Potency comparisons between KETOPROFEN and ABSTRAL depend on the specific clinical indication. These are agents from distinct pharmacological classes and are not directly interchangeable by dose. A physician or clinical pharmacist should guide any therapeutic switching decisions.
The standard adult dose of KETOPROFEN is: Oral: 75 mg three times daily or 50 mg four times daily; maximum 300 mg/day. Intravenous: 100 mg every 12-24 hours, infused over 15-30 minutes.. The standard adult dose of ABSTRAL is: For breakthrough pain in opioid-tolerant patients: initial dose 100 mcg sublingual tablet, titrate across strengths (100, 200, 300, 400, 600, 800 mcg) as needed; maximum 2 doses per episode, minimum 2 hours between episodes.. Dosing should always be individualized based on indication, renal and hepatic function, age, and other patient factors.
No direct drug-drug interaction has been formally documented between KETOPROFEN and ABSTRAL in current clinical databases. However, individual patient risk factors including other medications, organ function, and comorbidities should always be evaluated by a qualified healthcare provider.

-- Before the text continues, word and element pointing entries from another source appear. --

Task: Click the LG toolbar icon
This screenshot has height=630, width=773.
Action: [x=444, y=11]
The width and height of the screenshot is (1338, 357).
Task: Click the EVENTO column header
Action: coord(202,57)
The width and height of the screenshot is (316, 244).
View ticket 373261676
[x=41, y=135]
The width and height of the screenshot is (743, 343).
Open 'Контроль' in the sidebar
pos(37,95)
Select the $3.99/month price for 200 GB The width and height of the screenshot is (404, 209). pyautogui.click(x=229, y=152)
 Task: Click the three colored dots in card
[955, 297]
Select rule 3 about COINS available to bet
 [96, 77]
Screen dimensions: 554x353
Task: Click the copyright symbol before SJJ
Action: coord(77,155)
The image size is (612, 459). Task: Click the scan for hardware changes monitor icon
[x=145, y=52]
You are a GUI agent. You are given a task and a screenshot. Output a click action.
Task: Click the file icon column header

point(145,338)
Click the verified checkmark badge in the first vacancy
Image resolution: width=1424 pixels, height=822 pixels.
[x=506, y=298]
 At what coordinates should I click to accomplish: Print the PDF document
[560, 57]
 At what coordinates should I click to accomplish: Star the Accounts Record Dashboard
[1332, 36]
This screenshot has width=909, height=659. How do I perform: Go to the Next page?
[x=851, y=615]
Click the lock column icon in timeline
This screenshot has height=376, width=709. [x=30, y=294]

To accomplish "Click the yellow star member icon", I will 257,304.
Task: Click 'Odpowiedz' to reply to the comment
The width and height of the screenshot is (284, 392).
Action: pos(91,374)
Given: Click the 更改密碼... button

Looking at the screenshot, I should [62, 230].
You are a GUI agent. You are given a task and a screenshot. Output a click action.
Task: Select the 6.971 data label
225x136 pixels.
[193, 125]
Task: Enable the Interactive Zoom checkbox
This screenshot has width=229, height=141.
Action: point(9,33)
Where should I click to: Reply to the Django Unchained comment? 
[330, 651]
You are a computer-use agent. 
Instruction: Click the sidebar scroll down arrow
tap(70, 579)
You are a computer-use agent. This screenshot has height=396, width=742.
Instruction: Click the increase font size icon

The maternal-fetal safety profiles differ. KETOPROFEN is classified as Category D/X. First trimester: Avoid due to risk of spontaneous abortion and major congenital malformations (cardiac, gastroschisis). Second trimester: Avoid if possible; associated with oligohy. ABSTRAL is classified as Category C. FDA Pregnancy Category C. First trimester: Inadequate human data; opioid analgesics are not associated with major malformations but may cause neural tube defects at high doses in a. Always consult a maternal-fetal medicine specialist before taking either drug during pregnancy or lactation.